Directions
If a record contains an image, leave the image out and repeat everything else exactly.

Exercise material
□ □ □ □ □

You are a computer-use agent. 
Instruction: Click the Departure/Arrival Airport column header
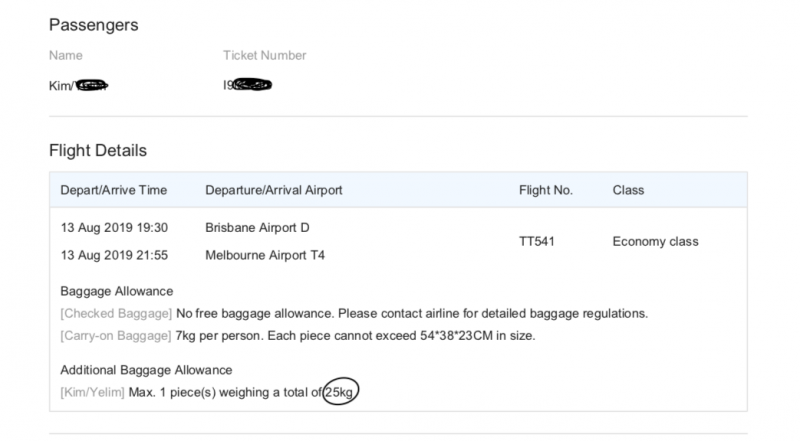click(273, 190)
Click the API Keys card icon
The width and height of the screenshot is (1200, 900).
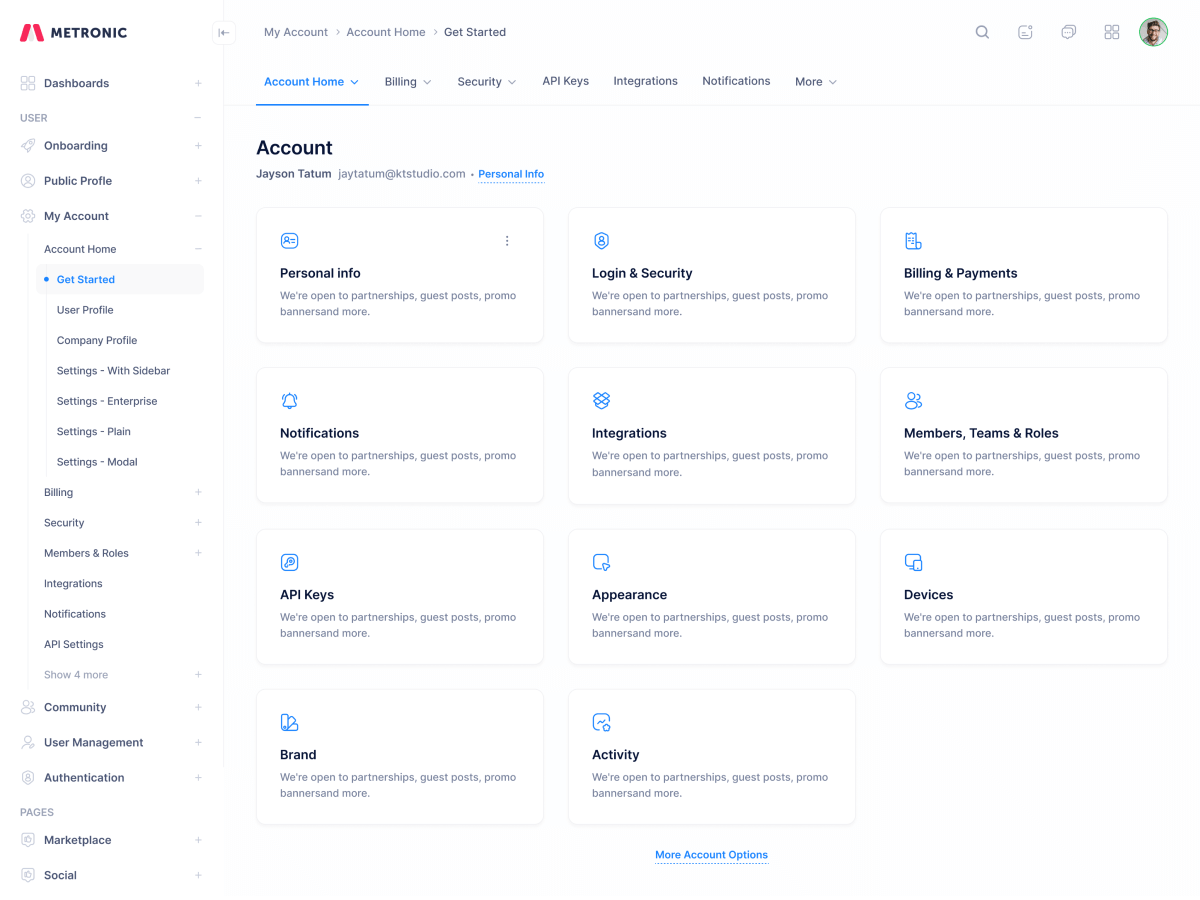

□ □ □ □ □

Solution to this exercise
You are a computer-use agent. 
Instruction: Click the Departure/Arrival Airport column header
click(273, 190)
Click the API Keys card icon
The width and height of the screenshot is (1200, 900).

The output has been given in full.